I've noticed that the max.col function with the default "random"
option often gives unexpected results. For instance, in this test, it
seems clear what the answer should be:
> # second col should always be max
> x1 = cbind(1:10, 2:11, -Inf)
>
> # this works fine
> max.col(x1, "first")
[1] 2 2 2 2 2 2 2 2 2 2>
> # this gives random answers
> max.col(x1)
> [1] 3 1 1 2 3 3 1 3 1 1
Ouch! max.col is randomizing across all values.
Even without infinite values, something similar can happen:
> # test 2 --- tolerance problems
>
> # clearly column 3 is the max
> x1 = cbind(-1e9 * 1:10, 1:10, 2:11)
>
> # again, first method works:
> max.col(x1, "first")
[1] 3 3 3 3 3 3 3 3 3 3>
> # but random doesn't
> max.col(x1)
[1] 2 3 2 3 3 2 2 2 3 2>
The max.col docs say " there is a relative tolerance of 1e-5, relative
to the largest entry in the row", but it's really using the maximum
absolute value entry in the row (appl/maxcol.c, line 35 in R 2.4.0).
Is this necessary for some sort of S-plus compatibility? If so, I
think it would be good to make this absolute value property very clear
in the docs, since it can cause subtle bugs (and did for me).

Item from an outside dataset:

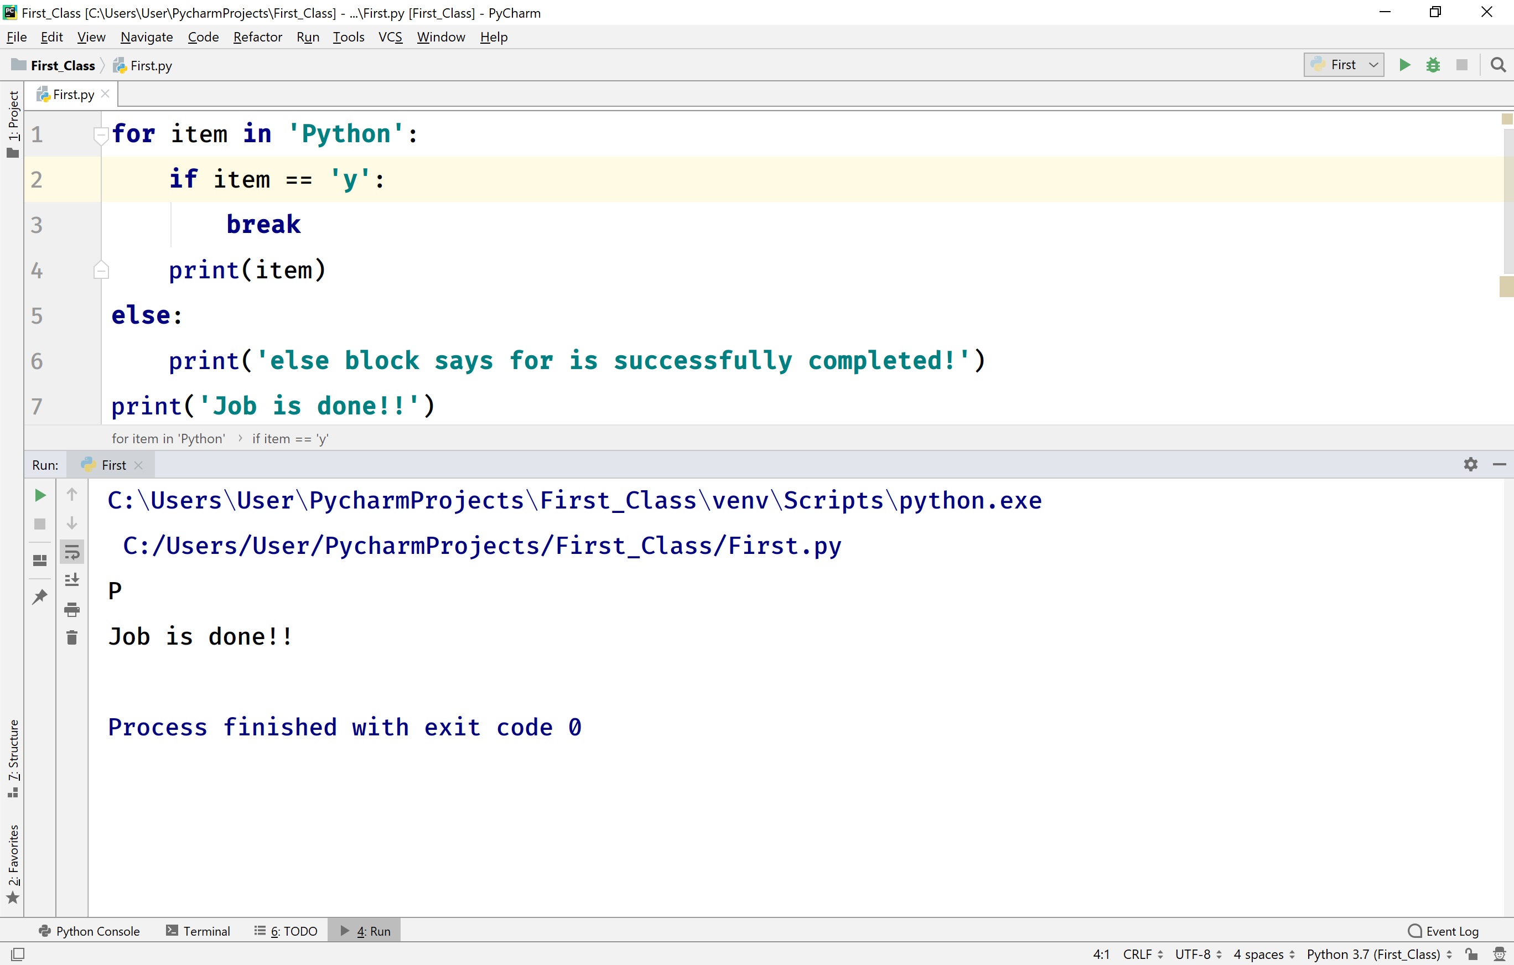Toggle read-only mode via lock icon

(1471, 954)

Personally, I think the behavior is much nicer with the following patch:
--- rplain/R-2.4.0/src/appl/maxcol.c 2006-04-09 18:19:58.000000000 -0400
+++ R-2.4.0/src/appl/maxcol.c 2006-12-14 15:30:56.000000000 -0500
@@ -26,13 +26,14 @@
do_rand = *ties_meth == 1;
for (r = 0; r < n_r; r++) {
- /* first check row for any NAs and find the largest abs(entry) */
+ /* first check row for any NAs and find the largest entry */
large = 0.0;
isna = FALSE;
for (c = 0; c < *nc; c++) {
a = matrix[r + c * n_r];
if (ISNAN(a)) { isna = TRUE; break; }
- if (do_rand) large = fmax2(large, fabs(a));
+ if (!R_FINITE(a)) continue;
+ if (do_rand) large = fmax2(large, a);
}
if (isna) { maxes[r] = NA_INTEGER; continue; }
--------------------------------------- END
-------------------------------------------------
This gives the expected behavior in the two examples above.